Google John Mueller Danny Sullivan Others

John Mueller from Google had Danny Sullivan from Google on the Search Off the Record podcast to talk about "Thoughts on SEO & SEO for AI."

In short, they both said SEO for AI is the same as SEO for traditional search but then they got into it.

You should really build out great, unique, and original content for end users. Sure, there may be shortcuts that pop up, like with SEO, but those won't last. So your best bet is to create original content. People also want authentic content.

Also, don't just focus on textual content but also video, audio, visual, and other formats.

In fact, Danny Sullivan said he feels that AI for SEO, GEO or whatever you want to call it, should be under SEO, as a subset of SEO.

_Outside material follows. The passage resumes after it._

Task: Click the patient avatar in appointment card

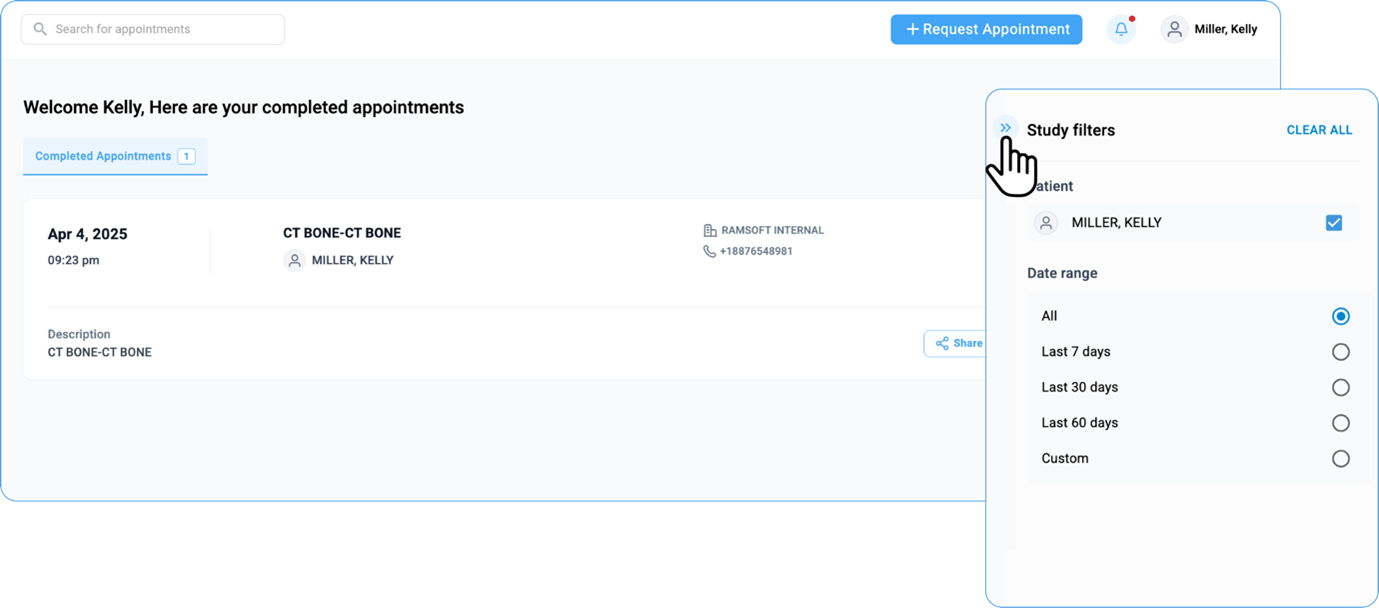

Here is the 37-minute part one recording:

I took notes on this and posted it yesterday on X but I figured I'd post them here as well:

  • Traditional SEO is the same as optimization for AI Search
  • If anything, GEO/AIO, etc would be a subset of SEO, under SEO
  • "it is still SEO" but the format is different
  • Still, don't worry about SEO, write for users
  • I do SEO but my clients are saying, I need the new stuff. So if you need to "dress it up" more, you should say the long term strategy is the same as it was with SEO.
  • Just because the format is changing, doesn't mean you need to change what you do.
  • Technical SEO is built into most CMS platforms now
  • So just focus on the content these days
  • Old days of SEO, you would make a version for each search engine but they werent that different
  • So the effort was not worth it
  • Over time, the differences became less
  • So stop focusing on specific search engines and on the user
  • With AI, focus on originality of your content (not new, not new for AI or SEO but...)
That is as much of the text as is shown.